#### Vorliegender Text:
Die Spannung steigt, ein Stöhnen geht durch die wartende Menge – langsam senkt sich der Wasserspiegel und die Schiffe sinken mit ihm. Schließlich öffnen sich die gewaltigen Schleusentore. Videokameras filmen die Durchfahrt, Fotoapparate klicken.
Ein Milliardengeschäft
Wenn man genau hinschaut, dann kann man weit hinten die Baustelle der Kanalerweiterung mit einer dritten Schleusenanlage sehen. Eigentlich sollte der 2007 begonnene Ausbau schon fertig sein, aber Streiks und eine Explosion der Kosten bremsen bis heute die hochfliegenden Pläne. Dabei muss sich Panama sputen, wenn es den Anschluss nicht verlieren will. In Nicaragua baut eine chinesische Betreibergesellschaft einen Konkurrenzkanal, der noch für deutlich größere Containerschiffe geeignet sein soll als der erweiterte Panamakanal. Würden die Schiffsriesen abwandern, verlöre Panama seine Haupteinnahmequelle. Denn die 80 Kilometer lange Durchfahrt durch den Kanal, die immerhin rund 15 000 Kilometer Seeweg erspart, kostet richtig Geld: 2000 Dollar müssen die Skipper der Katamarane berappen, für einen Frachter werden 380 000 Dollar fällig. Da kommt einiges zusammen.

#### Auszug Datensatz:
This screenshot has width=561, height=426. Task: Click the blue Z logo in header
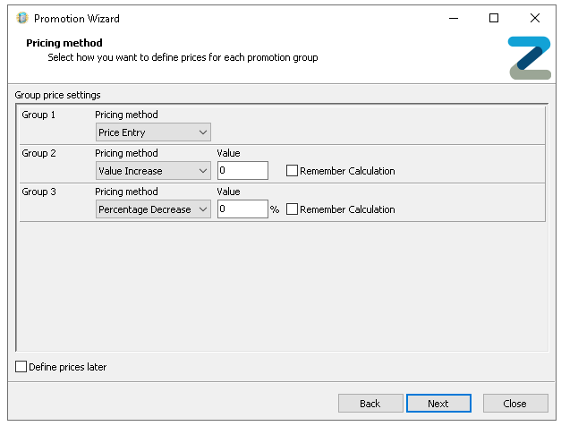(529, 58)
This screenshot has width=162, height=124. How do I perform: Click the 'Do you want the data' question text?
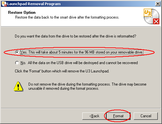(76, 36)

#### Aufgabenstellung:
Schreiben Sie aus dem Text über den Panamakanal den Abschnitt wortgetreu ab, der mit „Die Spannung steigt, ein“ beginnt und mit „Durchfahrt, Fotoapparate klicken.“ endet.

#### Vollständige Antwort:
Die Spannung steigt, ein Stöhnen geht durch die wartende Menge – langsam senkt sich der Wasserspiegel und die Schiffe sinken mit ihm. Schließlich öffnen sich die gewaltigen Schleusentore. Videokameras filmen die Durchfahrt, Fotoapparate klicken.